Azure Key Vault
An Azure service that is used to manage and protect cryptographic keys and other secrets used by cloud apps and services.
1,160 questions
DefaultAzureCredential says ManagedIdentityCredential not assigned to resource but IT IS
![](data:image/svg+xml, %3Csvg xmlns='http://www.w3.org/2000/svg' height='64' class='font-weight-bold' style='font: 600 30.11764705882353px "SegoeUI", Arial' width='64'%3E%3Ccircle fill='hsl(124.80000000000001, 24%, 22%)' cx='32' cy='32' r='32' /%3E%3Ctext x='50%25' y='55%25' dominant-baseline='middle' text-anchor='middle' fill='%23FFF' %3EKN%3C/text%3E%3C/svg%3E)
Keatra Nesbitt
15
Reputation points
I have created a User-Assigned Managed Identity in the Azure Portal. It is connected to:
- a batch account,
- a data factory, and
- a logic app
I have also granted this Managed Identity the Key Vault Secret Reader role to my Azure Key Vault
Lastly, I added the Managed Identity credentials to the data factory and successfully added the Key Vault as a Linked Service using the Managed Identity to authenticate:
However, when I run this python script from the Data Factory:
from azure.identity import DefaultAzureCredential
from azure.keyvault.secrets import SecretClient
KVUri = "https://earc-d-kv-valkyrie.vault.azure.net"
credential = DefaultAzureCredential(
managed_identity_client_id='xxxxx',
additionally_allowed_tenants=['*']
)
client = SecretClient(vault_url=KVUri, credential=credential)
secretName = 'xxxx'
retrieved_secret = client.get_secret(name=secretName)
I get this error:
DefaultAzureCredential failed to retrieve a token from the included credentials.
Attempted credentials:
EnvironmentCredential: EnvironmentCredential authentication unavailable. Environment variables are not fully configured.
Visit https://aka.ms/azsdk/python/identity/environmentcredential/troubleshoot to troubleshoot this issue.
ManagedIdentityCredential: ManagedIdentityCredential authentication unavailable. The requested identity has not been assigned to this resource.
SharedTokenCacheCredential: SharedTokenCacheCredential authentication unavailable. No accounts were found in the cache.
AzureCliCredential: Azure CLI not found on path
AzurePowerShellCredential: PowerShell is not installed
AzureDeveloperCliCredential: Azure Developer CLI could not be found. Please visit https://aka.ms/azure-dev for installation instructions and then,once installed, authenticate to your Azure account using 'azd auth login'.
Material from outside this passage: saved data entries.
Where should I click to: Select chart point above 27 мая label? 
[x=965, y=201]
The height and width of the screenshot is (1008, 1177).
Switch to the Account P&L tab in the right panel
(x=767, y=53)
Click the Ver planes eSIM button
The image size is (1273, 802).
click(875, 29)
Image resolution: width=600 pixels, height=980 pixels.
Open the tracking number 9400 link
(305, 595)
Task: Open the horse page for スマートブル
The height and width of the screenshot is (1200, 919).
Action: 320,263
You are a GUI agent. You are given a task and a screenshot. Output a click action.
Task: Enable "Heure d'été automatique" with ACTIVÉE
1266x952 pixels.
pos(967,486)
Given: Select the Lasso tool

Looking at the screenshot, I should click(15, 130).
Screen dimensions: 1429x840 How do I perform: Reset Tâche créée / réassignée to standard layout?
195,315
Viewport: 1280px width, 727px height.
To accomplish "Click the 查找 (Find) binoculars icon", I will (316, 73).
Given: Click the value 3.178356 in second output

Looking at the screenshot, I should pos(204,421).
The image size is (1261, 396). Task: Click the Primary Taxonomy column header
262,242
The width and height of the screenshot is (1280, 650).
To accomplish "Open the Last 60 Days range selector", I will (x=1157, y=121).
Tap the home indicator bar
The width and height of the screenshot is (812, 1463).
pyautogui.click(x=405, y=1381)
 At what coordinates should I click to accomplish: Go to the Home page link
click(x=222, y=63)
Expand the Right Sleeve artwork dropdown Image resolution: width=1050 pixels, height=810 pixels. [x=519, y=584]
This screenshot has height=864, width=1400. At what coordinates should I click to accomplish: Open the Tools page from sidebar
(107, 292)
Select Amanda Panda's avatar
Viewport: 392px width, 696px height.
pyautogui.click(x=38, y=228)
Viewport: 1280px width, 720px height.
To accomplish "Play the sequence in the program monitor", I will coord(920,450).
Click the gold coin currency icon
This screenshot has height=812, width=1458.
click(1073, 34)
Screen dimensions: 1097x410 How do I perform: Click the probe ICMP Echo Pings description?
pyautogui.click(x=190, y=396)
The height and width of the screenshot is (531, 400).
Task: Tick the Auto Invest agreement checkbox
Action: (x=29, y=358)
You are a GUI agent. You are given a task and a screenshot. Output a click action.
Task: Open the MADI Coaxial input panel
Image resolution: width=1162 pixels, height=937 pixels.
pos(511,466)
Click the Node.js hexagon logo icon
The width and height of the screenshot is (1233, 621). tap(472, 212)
To mitigate this issue, please refer to the troubleshooting guidelines here at https://aka.ms/azsdk/python/identity/defaultazurecredential/troubleshoot.
Traceback (most recent call last):
File "read_secret.py", line 13, in <module>
retrieved_secret = client.get_secret(name=secretName)
File "/usr/local/lib/python3.8/dist-packages/azure/core/tracing/decorator.py", line 76, in wrapper_use_tracer
return func(*args, **kwargs)
File "/usr/local/lib/python3.8/dist-packages/azure/keyvault/secrets/_client.py", line 72, in get_secret
bundle = self._client.get_secret(
File "/usr/local/lib/python3.8/dist-packages/azure/keyvault/secrets/_generated/_operations_mixin.py", line 1640, in get_secret
return mixin_instance.get_secret(vault_base_url, secret_name, secret_version, **kwargs)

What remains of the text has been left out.